I didn’t know it was a romantic evening, or I probably wouldn’t have eaten so much! I cleaned off two whole plates of rice and lentils and veg of various sorts. I even considered sneakily unbuttoning my jeans while Simon went to pay. As we were walking out, he turned the wrong way… away from home. I was confused, and asked him if he was going the wrong way. He said no, and asked me to join him for a walk.
Walks are not completely out of the ordinary for us either. I gladly walked with him, and soon realized we were heading back towards our old tree. It was the tree we had sat under on our first date. We had picked the tree the first time because it was the closest thing to a scenic spot we could find after walking almost an hour. We walked all the way back out there, and sat ourselves down.
Simon commented on how he remembered the spot being a little more romantic. I couldn’t see any major differences from what it had been, but it warmed my heart that he wanted to associate romance with it. We stayed there talking for hours. I found out later that Simon was buying time until things got more romantic. It wasn’t working…
A woman with grey hair and a bent back kept walking up and down a little path beside where the tree was. She was carrying a candle, and would look up at us every now and then. We suspected that she was going back and fourth from the toilet out behind her house. She may have had some bowel issue or something. She did a good enough job of entertaining us while Simon waited for romance. Eventually she did succeed in her venture… we could tell by the smell. I was a little bit happy for her, but Simon was banging on about how it wasn’t romantic. I wonder what she made of us sitting there.
We kept talking and meditating together about life, God, scripture, ideas for the next year, and how we would get better involved in Nepali church, how we have grown and changed since coming to Nepal again…
About two hours had passed and I was starting to get cold. Simon gave me an extra coat he had packed and a goofy-looking hat. It struck me as romantic that he had thought ahead to bring extra clothes! I was a rice-stuffed, down-padded puffball. I told him we had better head back towards our houses because we had meetings at school all day the next day. He said ok, but I had to wait a few more minutes.
He pulled out a ring and asked me if I would accept it. I was just about as blindsided as I was as the day he asked me out in the first place. I had not come up with a nice answer, and I honestly hadn’t fully decided for myself! I knew I loved him. Is that enough? I said a quick prayer… something like “Oh God help!” and what flew through my mind after that were the words of Psalm 139. “O Lord you have searched me and you know me” and “All the days ordained for me were written in your book before one of them came to be.”

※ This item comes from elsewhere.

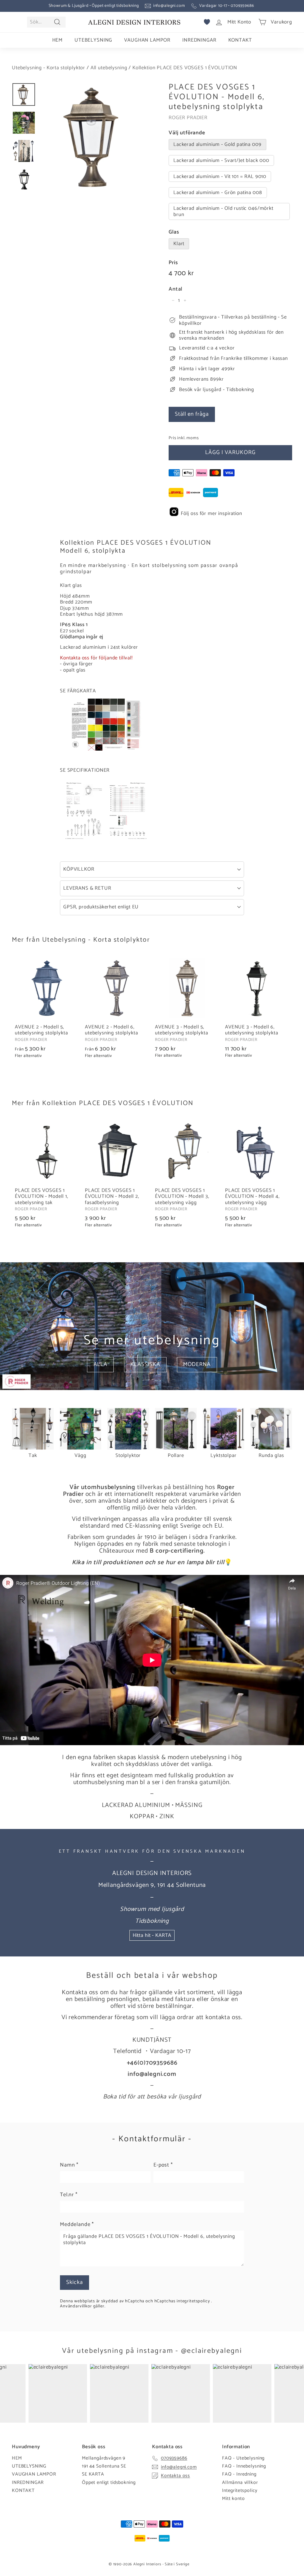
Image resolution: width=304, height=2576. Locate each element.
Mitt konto (233, 2499)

I realized that maybe I will never know Simon as completely as I would like to believe is possible before getting married. I’ve known God for as many days as I can remember, and He has known me all the more. I have felt His hand leading me into this relationship, and giving me peace to pursue it even when it seemed risky and almost foolish. I saw in that moment under our tree that God wanted to show me His love through the man kneeling in front of me. Based on this maybe three seconds of thought, as shocked as I was, I felt confident enough to mutter out something like “I will.” I have never felt so blessed as the moments after that.
Simon proposed again in Nepali, just to show me he could. A lot of hugging followed that, and then some praying, then a one or two-mile giddy walk home. The ring turned out to be beautiful… A picture will follow whenever I can borrow a camera off someone.